This week's column is based on this month's Wired cover on the end of radio as we know it, i.e., the advent of new broadcast technology. I'll be honest with you, I'm not enamored with the concept of satellite radio. Sure, it's a cool idea -- 130+ channels available anywhere coast-to-coast, with so much variety that there has to be something worth listening to. Then again, I've got more channels on my Cox Cable and I rarely find anything worth watching. The downfall of satellite is that there are two different and completely separate services -- XM and Sirius -- each offering a different line-up of content for $12.95 a month. There's no way I'm making the plunge until these two companies are forced to merge, which won't be anytime soon. Podcasting essentially is recording internet radio or similar web-based audio programs direct to your i-Pod for playback later, sort of like an audio version of TiVo. Adam Curry's The Daily Source Code program was the first podcast and remains one of the most popular, downloaded nearly 500,000 times since it was launched sometime after 2001. Great idea, but will downloading and listening to radio shows on an i-Pod really catch on? I doubt it. I think the only hope lies in Hi-Res radio, as described below. It's going to take a leap of technology to get radio out of its current staid, boring state, and once they figure it out you're going to see repercussions all through the music industry...
Column 15 -- Dawn of the Dead Air
As you're browsing through the newsstands at your local Borders, Barnes & Noble or Hy-Vee, prepare to be startled by the cover of the March issue of Wired magazine. The dark, glossy image shows a smoking bullet exploding through the front of a red transistor radio -- a take on the famous Doc Edgerton bullet-through-the apple photo.
To the left, in big, bold letters: THE END OF RADIO.

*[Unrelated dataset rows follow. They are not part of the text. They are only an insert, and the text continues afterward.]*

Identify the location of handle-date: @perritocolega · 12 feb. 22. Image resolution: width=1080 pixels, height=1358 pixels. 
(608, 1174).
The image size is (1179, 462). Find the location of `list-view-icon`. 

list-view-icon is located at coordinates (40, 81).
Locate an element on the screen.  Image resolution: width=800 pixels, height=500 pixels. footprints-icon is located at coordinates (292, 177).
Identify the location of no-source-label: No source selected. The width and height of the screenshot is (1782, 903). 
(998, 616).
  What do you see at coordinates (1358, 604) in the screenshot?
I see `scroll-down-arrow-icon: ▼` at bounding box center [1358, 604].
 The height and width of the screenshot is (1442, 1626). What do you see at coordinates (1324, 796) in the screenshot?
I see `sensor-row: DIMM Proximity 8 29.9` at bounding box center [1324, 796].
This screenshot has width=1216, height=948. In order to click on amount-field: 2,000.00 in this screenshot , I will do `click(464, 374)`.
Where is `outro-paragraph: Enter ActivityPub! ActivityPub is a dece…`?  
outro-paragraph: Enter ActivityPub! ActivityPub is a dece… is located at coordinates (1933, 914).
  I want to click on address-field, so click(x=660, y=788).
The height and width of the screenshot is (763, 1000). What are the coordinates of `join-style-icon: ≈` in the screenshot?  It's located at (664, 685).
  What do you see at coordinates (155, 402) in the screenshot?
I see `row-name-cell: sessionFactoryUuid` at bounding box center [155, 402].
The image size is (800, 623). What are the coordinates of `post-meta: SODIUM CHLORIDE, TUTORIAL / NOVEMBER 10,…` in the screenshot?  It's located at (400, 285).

The headline, I suppose, was intended to shock. The end of radio! My God! What will we do now!
Here's a news tip for the folks at Wired: Radio's been dead for a long, long time. At least for me, and for a lot of other people who grew up listening to the FM. Back in the day, the radio was the only outlet to really hear new music besides the record store. I still remember hearing a cool new song and waiting with baited breath for the DJ -- then the ad hoc program director -- to tell me what they just played so I could run down to Homer's or Peaches or Pickles to pick up a copy to throw on my own turntable.
Those days are long gone. Tuning through the FM now is like walking through a pasture and deciding which pile of cow flop to tip your toe into. You've got a ripe choice between today's retro, today's hip-hop, today's kuntry klassics and today's goon rock -- all with a solid rotation of about 12 stale songs. The only other choice is between the talking drones on NPR or the talking jack-asses on the AM.
Radio's downward spiral began after the Telecommunications Act of 1996, which gave a handful of faceless suits the ability to gobble up every station in every market. Once in, the suits fired the programmers and sanitized the play lists by passing them through a dumbing-down process consisting of focus groups, consultants and Billboard charts. Forget the deep cuts. Forget the obscure, cool artists. The word of the day was homogeneity, and radio's new catch phrase was "Love it or leave it."
Well, it looks like people are leaving it. In droves. According to Wired, despite the fact that every week 200 million people still tune into Big Radio (their euphemism for Clear Channel and the other evil congloms), the number of daily listeners has slipped to 1994 levels, with the coveted 18- to 24-year-old demo falling nearly 22 percent since 1999.
Sounds gloomy. But if you just glanced at that Wired cover, you might have missed the real story written in parentheses below THE END OF RADIO, where it says, "(As we know it)".
The magazine's special section breaks down like this: A feature on Howard Stern going to satellite, a piece on Adam Curry's (yes, the guy from MTV) pioneering efforts in podcasting, and a story titled "The Resurrection of Indie Radio" that features a show hosted by Sex Pistols guitarist Steve Jones -- Jonesy's Jukebox -- on Indie 103, a Clear Channel-backed station in Los Angeles. What? Clear Channel you say?
Of the technologies discussed, it's the one featured in the Jones story that's the real hope for the future. They call it High Definition radio -- digital radio broadcast over the same wavelength as conventional analog radio, but with near-CD quality sound. That by itself is innovative, but the best part is that digital stations will be able to broadcast as many as six different shows simultaneously on the same channel. Stations like Indie 103 could have an "A channel" with regular programming, and a "B channel" that reruns
Jonesy's Jukebox or any of their other specialty shows. Or to put a local spin on it, imagine listening to 89.7 The River and being able to hear the indie program
New Day Rising whenever you wanted instead of just at 11 p.m. on Sunday night.
This is where Clear Channel comes in. They bought all the advertising time on Indie 103 and are reselling it, essentially ensuring the tiny station stays afloat. Clear Channel knows that High Def radio, which is now only in its infancy, is the only way it's going to compete with technology like mp3 players, satellite radio or podcasting. It's the only way to provide the sort of variety that listeners thirst for now more than ever. The future of radio, it seems, is in niche programming. And that future can't come fast enough.